Instructions for the task » Within the entries below, find the lines that hold "will" and report only how many there are.

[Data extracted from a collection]
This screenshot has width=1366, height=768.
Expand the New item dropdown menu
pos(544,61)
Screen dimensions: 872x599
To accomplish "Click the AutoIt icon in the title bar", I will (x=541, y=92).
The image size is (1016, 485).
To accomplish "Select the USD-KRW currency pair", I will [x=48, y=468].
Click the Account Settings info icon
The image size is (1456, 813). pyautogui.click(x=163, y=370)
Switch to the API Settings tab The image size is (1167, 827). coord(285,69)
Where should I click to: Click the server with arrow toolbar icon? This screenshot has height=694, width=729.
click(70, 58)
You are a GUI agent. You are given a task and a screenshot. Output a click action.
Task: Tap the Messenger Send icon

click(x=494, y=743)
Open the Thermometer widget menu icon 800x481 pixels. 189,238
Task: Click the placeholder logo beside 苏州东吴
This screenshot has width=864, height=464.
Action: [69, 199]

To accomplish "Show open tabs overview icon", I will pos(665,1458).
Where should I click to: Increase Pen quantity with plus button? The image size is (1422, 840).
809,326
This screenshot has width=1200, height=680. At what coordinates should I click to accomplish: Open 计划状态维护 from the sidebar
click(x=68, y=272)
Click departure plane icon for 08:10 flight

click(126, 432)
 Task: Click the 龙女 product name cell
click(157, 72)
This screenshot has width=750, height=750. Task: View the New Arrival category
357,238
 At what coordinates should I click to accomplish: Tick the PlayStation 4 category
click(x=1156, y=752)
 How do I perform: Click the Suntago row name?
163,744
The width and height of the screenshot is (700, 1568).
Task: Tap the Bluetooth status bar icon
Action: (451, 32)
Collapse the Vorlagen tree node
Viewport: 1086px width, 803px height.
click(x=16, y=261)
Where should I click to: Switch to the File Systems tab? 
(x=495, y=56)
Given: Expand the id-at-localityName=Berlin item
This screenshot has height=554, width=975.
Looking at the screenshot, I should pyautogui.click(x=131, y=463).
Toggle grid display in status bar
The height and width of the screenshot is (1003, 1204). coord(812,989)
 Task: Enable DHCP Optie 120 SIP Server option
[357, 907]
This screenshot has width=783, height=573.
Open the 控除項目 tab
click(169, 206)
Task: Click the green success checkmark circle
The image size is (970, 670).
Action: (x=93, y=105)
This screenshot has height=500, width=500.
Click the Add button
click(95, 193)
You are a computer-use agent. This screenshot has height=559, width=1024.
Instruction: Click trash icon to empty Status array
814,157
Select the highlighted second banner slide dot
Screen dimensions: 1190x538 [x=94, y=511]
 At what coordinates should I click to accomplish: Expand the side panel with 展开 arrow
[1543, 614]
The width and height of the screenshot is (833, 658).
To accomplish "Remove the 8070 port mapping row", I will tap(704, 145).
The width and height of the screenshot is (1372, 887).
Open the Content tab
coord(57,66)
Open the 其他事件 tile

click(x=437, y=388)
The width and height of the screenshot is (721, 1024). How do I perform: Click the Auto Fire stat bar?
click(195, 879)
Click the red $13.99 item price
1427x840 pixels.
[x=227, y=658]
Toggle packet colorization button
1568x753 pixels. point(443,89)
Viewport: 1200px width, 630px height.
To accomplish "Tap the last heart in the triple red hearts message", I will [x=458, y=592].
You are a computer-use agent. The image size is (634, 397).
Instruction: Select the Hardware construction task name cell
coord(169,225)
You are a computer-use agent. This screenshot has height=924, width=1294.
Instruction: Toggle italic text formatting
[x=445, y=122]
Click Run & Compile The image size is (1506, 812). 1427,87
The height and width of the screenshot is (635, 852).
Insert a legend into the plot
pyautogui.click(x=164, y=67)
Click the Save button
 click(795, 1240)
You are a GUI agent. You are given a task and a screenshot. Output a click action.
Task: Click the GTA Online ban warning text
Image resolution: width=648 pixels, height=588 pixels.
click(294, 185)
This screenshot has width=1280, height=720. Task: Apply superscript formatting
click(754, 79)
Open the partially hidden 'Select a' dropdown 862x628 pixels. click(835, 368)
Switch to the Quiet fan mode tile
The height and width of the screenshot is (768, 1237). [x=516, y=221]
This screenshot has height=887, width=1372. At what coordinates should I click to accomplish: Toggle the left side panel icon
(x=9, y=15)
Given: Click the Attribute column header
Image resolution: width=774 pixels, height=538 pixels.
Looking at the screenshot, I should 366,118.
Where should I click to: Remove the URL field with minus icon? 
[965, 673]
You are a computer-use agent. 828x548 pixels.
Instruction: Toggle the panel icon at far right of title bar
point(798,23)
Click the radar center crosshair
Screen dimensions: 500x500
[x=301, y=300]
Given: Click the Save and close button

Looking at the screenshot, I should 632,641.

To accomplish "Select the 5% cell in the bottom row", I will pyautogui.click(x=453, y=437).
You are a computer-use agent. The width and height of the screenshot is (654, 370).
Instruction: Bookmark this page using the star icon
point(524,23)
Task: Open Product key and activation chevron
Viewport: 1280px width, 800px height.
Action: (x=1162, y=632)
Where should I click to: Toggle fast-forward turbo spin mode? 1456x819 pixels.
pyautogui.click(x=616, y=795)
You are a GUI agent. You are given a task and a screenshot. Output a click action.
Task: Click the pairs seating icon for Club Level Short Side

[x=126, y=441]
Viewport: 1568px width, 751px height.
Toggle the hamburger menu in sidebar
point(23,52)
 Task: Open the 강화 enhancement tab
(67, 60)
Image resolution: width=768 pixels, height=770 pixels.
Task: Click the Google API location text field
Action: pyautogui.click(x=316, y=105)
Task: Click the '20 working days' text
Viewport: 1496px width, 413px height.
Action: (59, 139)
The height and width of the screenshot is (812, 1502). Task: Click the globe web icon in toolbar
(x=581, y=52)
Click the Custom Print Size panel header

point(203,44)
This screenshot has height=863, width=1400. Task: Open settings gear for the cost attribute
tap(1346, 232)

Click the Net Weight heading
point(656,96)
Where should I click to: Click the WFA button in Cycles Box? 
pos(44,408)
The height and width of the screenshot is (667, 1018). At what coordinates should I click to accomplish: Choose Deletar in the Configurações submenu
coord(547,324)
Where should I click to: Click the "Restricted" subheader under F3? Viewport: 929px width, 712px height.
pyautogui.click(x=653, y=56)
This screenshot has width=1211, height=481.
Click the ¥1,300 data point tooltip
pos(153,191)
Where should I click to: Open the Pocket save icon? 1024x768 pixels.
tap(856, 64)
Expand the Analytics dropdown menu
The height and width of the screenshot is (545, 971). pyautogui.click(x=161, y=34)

Answer box » 6